Problem requirements ->
Set down, please, without alteration, the lines of the entries below from the first through the one containing "The width and height of the screenshot is (414, 259).".

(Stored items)
* * * * *

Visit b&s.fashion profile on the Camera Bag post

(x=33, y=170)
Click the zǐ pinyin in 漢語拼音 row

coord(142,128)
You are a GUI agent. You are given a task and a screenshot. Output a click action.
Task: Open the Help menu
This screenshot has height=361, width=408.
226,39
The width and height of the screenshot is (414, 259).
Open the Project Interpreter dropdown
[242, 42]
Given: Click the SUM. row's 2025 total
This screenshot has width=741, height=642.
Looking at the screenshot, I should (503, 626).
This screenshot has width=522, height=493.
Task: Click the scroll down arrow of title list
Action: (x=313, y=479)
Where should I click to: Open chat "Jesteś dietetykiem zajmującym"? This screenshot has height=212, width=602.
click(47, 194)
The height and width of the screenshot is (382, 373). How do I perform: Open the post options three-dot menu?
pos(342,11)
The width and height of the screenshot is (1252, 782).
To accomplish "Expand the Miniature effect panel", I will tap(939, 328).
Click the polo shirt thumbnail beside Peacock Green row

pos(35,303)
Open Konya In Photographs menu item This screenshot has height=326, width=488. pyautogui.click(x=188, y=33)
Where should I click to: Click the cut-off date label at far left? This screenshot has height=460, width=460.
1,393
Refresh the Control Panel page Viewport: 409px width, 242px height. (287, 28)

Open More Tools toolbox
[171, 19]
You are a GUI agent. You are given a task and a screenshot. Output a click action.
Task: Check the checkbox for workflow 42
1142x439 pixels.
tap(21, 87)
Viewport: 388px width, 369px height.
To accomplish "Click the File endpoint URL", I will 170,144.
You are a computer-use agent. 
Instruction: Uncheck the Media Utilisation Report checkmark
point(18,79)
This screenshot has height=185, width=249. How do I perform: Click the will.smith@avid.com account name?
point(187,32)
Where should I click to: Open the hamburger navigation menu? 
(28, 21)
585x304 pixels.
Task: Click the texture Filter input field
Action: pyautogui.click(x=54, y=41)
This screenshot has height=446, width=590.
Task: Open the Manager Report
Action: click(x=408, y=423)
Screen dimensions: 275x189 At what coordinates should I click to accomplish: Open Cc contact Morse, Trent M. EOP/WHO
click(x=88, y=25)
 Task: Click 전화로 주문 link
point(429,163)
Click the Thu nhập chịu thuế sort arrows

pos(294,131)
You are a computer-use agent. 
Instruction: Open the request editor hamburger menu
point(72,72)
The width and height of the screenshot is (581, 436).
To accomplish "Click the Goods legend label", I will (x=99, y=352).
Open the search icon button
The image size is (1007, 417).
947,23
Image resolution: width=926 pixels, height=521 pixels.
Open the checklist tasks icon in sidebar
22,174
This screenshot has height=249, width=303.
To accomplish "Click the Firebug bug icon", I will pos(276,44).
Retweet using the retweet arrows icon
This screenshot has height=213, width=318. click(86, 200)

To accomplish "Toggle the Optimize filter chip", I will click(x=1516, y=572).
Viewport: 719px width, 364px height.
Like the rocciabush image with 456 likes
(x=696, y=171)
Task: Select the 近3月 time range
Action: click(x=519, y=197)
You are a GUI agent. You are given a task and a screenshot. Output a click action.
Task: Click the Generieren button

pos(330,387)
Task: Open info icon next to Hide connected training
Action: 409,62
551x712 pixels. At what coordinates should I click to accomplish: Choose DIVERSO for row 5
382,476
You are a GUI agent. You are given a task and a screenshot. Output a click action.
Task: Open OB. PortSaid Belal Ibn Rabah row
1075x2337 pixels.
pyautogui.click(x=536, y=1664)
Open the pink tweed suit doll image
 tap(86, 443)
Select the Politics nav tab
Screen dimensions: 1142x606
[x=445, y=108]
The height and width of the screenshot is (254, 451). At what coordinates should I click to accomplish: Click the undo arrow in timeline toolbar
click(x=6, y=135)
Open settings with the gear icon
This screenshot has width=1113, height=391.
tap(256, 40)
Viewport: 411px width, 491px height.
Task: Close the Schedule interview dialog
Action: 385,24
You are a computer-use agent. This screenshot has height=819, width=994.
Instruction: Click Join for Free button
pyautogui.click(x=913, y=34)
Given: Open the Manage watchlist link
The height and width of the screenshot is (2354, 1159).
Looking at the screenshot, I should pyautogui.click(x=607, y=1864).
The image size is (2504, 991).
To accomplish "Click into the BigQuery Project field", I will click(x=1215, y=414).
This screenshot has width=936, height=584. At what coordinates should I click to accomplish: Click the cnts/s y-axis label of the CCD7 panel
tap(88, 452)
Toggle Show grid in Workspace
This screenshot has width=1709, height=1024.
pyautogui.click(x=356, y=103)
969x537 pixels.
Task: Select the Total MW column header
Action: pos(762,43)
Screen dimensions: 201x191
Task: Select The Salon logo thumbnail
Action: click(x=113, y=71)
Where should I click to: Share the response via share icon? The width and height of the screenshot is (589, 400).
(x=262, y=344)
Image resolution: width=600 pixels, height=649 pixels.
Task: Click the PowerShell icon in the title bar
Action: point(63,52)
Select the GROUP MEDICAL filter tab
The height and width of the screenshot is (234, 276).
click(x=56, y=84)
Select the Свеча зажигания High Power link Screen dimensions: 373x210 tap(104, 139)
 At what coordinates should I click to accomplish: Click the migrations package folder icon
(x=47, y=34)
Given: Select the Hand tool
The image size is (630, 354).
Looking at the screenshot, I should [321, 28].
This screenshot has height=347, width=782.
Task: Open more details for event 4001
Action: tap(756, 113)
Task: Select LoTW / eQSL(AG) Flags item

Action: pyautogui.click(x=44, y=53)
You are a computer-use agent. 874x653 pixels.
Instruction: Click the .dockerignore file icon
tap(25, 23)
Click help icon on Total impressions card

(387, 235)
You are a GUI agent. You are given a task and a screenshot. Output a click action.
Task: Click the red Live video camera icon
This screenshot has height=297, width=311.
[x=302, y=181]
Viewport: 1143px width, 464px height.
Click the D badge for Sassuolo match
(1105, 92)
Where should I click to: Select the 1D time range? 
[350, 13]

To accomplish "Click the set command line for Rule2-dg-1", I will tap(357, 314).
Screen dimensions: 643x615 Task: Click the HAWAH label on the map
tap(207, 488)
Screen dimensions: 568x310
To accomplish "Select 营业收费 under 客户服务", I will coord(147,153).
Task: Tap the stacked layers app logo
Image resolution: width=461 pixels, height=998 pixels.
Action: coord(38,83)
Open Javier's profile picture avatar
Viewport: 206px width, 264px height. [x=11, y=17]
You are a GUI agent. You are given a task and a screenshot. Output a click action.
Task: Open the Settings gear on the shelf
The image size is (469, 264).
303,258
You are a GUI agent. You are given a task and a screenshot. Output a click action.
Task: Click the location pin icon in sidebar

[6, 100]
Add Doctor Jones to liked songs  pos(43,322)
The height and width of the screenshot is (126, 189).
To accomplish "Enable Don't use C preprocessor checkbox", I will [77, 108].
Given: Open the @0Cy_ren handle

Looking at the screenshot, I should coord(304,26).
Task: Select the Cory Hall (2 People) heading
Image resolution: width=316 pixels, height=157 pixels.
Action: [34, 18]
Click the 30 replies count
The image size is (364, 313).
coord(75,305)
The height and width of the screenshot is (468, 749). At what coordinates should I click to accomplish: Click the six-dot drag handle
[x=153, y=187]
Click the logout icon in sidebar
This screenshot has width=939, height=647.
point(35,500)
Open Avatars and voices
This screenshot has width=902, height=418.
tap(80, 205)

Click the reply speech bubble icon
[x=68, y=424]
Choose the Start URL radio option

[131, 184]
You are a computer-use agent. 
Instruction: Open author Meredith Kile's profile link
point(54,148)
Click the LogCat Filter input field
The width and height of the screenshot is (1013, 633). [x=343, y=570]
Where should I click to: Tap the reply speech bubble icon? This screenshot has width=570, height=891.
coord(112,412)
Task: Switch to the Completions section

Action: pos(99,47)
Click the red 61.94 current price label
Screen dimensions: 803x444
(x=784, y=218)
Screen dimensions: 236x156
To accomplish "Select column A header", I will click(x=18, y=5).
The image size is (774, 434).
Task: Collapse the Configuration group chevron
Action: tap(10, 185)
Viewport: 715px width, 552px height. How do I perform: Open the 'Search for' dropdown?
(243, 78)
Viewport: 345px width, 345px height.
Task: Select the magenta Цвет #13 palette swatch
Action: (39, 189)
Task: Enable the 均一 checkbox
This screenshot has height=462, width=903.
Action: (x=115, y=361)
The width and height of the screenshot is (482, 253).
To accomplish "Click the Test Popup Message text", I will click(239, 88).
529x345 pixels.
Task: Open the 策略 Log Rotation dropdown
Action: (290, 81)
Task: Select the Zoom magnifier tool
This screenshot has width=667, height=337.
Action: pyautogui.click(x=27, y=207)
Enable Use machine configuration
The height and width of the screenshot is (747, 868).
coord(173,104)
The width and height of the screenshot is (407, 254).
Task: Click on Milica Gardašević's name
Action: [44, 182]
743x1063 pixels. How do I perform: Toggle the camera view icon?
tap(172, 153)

* * * * *

Result ->
Visit b&s.fashion profile on the Camera Bag post

(x=33, y=170)
Click the zǐ pinyin in 漢語拼音 row

coord(142,128)
You are a GUI agent. You are given a task and a screenshot. Output a click action.
Task: Open the Help menu
This screenshot has height=361, width=408.
226,39
The width and height of the screenshot is (414, 259).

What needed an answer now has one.